Every now and then, when one writes assembly code by hand, one notices opportunities for optimisation.

Some are concise and elegant, it’s usually a good idea to use those.

Some are complicated or convoluted, you might use them if the benefit they bring is significant.

Then there are those who are outright ludicrous. You’d never use these in any production code, but if you think of one, you’re definitely going to jokingly suggest it to your coworkers just to see their horrified faces. Or maybe write about them in a blog post.

Nand2Tetris? #

I attempted to write this post assuming no prior knowledge of Nand2Tetris. In case you are familiar with the course and its assembly language, feel free to skip to the Challenges.

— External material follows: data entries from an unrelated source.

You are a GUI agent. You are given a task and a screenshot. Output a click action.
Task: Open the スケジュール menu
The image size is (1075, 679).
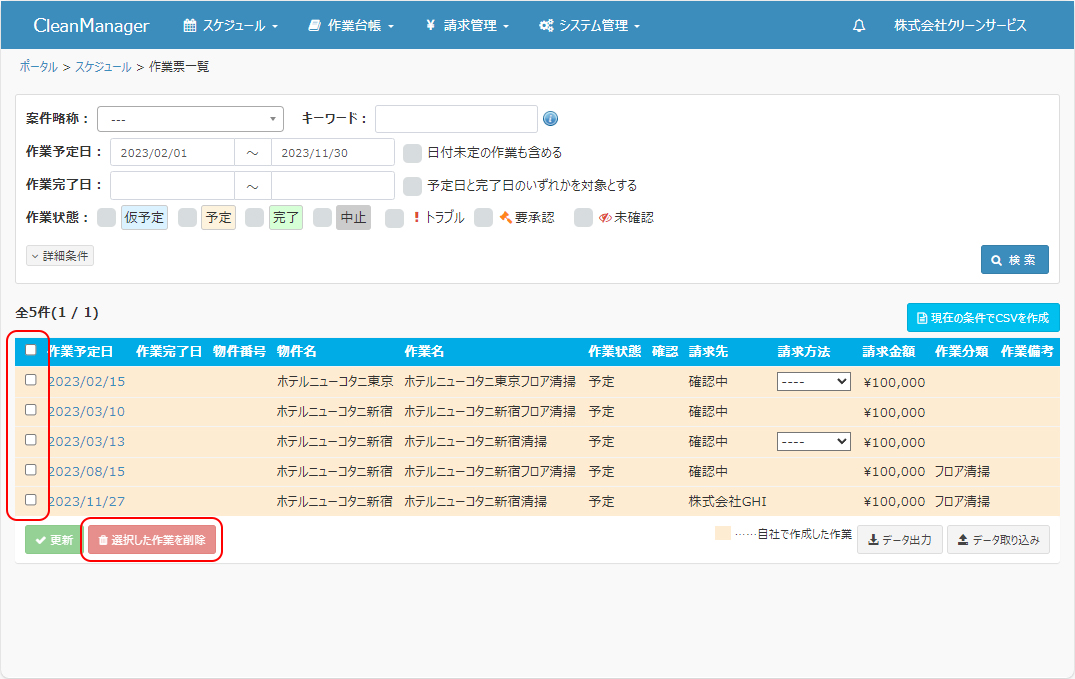coord(231,26)
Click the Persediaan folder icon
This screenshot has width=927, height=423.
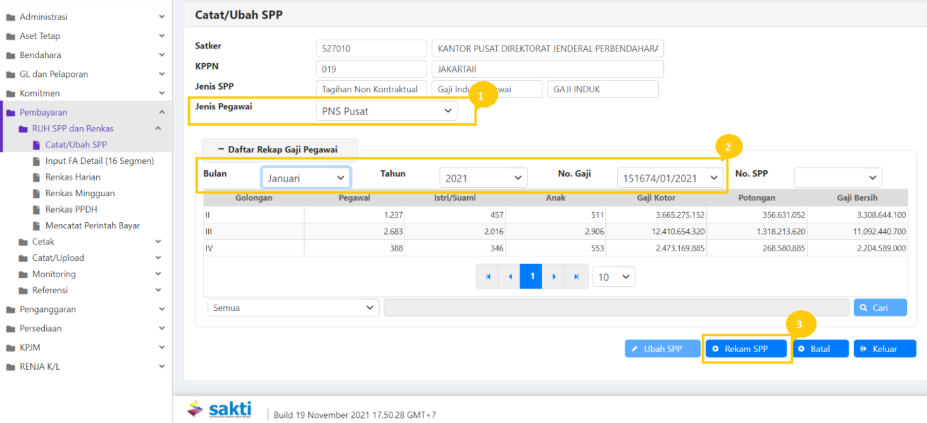tap(11, 329)
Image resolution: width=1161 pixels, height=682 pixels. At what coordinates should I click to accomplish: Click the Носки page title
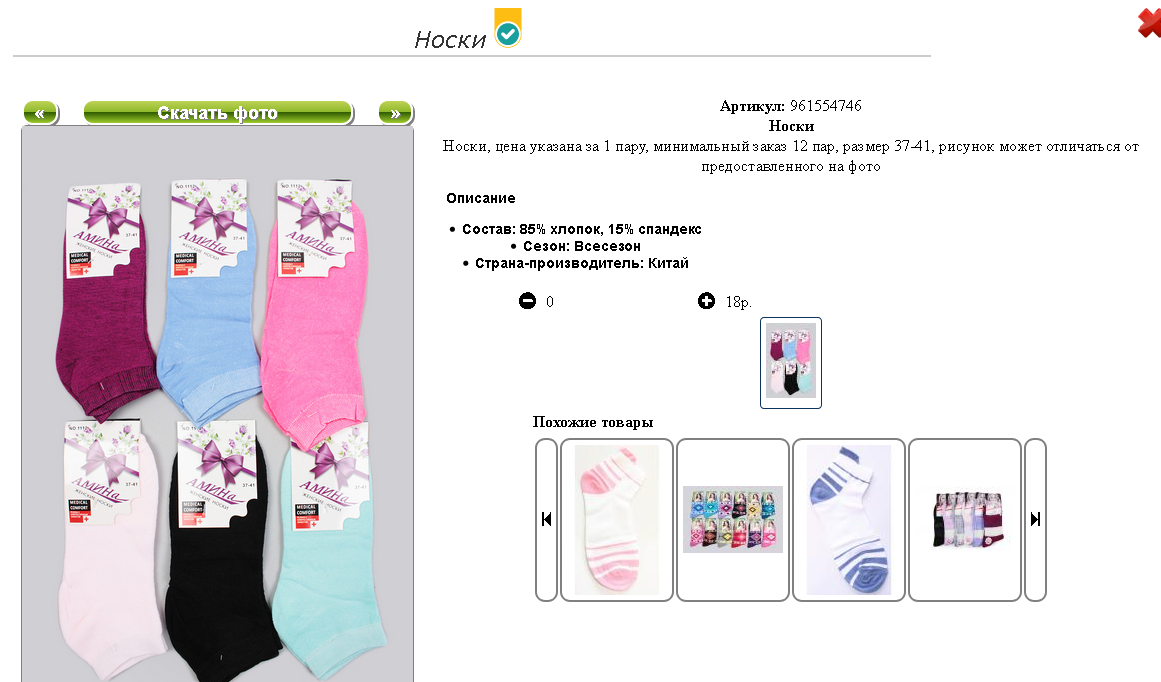tap(450, 39)
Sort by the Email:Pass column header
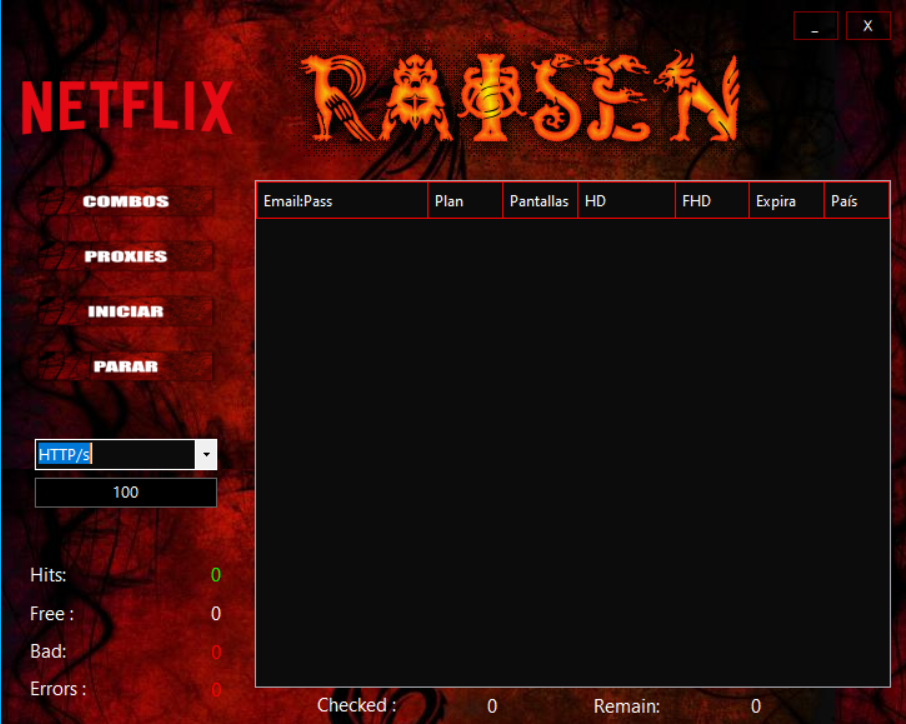906x724 pixels. [341, 201]
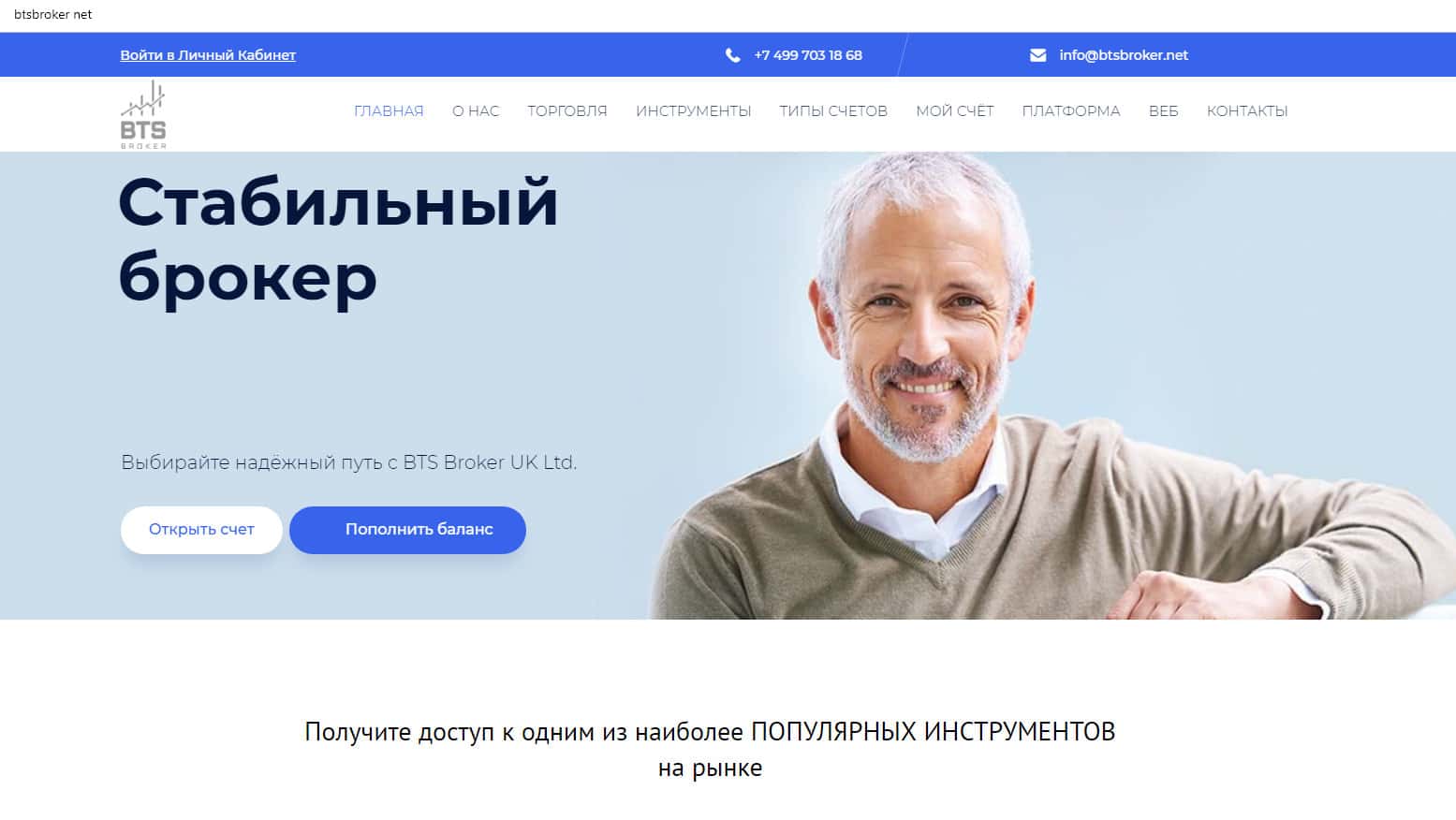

Nand2Tetris is a wonderful course where one learns the basics of hardware and software from the ground up by designing a CPU and writing a compiler stack for it, culminating in the development of an application, e.g., Tetris.

Normally, one goes through this course once (in my case, as part of a degree), learns a bunch and never touches any of the material again, since the CPU, the assembly language and the compiler stack are all invented by the course and don’t occur in the wild.

Nevertheless, more than 10 years after I finished the course, I still find myself playing with the Nand2Tetris assembly, and apparently, others do as well.

Why Nand2Tetris Assembly? #

You’re probably wondering why working with Nand2Tetris assembly can be more interesting than working with something that does exist in the real world, such as x86 or ARM.

It is precisely the disconnect from reality that makes it appealing.

First, as an educational tool, the CPU is very simple in design. Depending on how you count, it has ~19 documented opcodes (and 14 undocumented ones). Compared to real-world alternatives, this is a very low knowledge barrier - you don’t have to remember countless instructions or constantly consult an online reference.

Second, unlike real-world architectures, there is only one implementation of the CPU. Sure, different people write slightly different designs, but they all execute exactly one instruction per clock cycle. That makes instruction count a great metric for how optimised an algorithm is. Compare this with x86 and its many processors, each having vastly different performance characteristics for the same instruction.

Nand2Tetris CPU Architecture #

I’m not going to go into the fine details of the architecture, but luckily, as I mentioned before, there aren’t that many details to begin with.

It is most likely that you’re reading this on a device using the von Neumann architecture, where the data and the program all reside in the RAM, hopefully in different addresses.

Our CPU, on the other hand, uses the Harvard architecture. In this architecture, there are separate memories for the data and for the program, in our case, they are named RAM and ROM, respectively.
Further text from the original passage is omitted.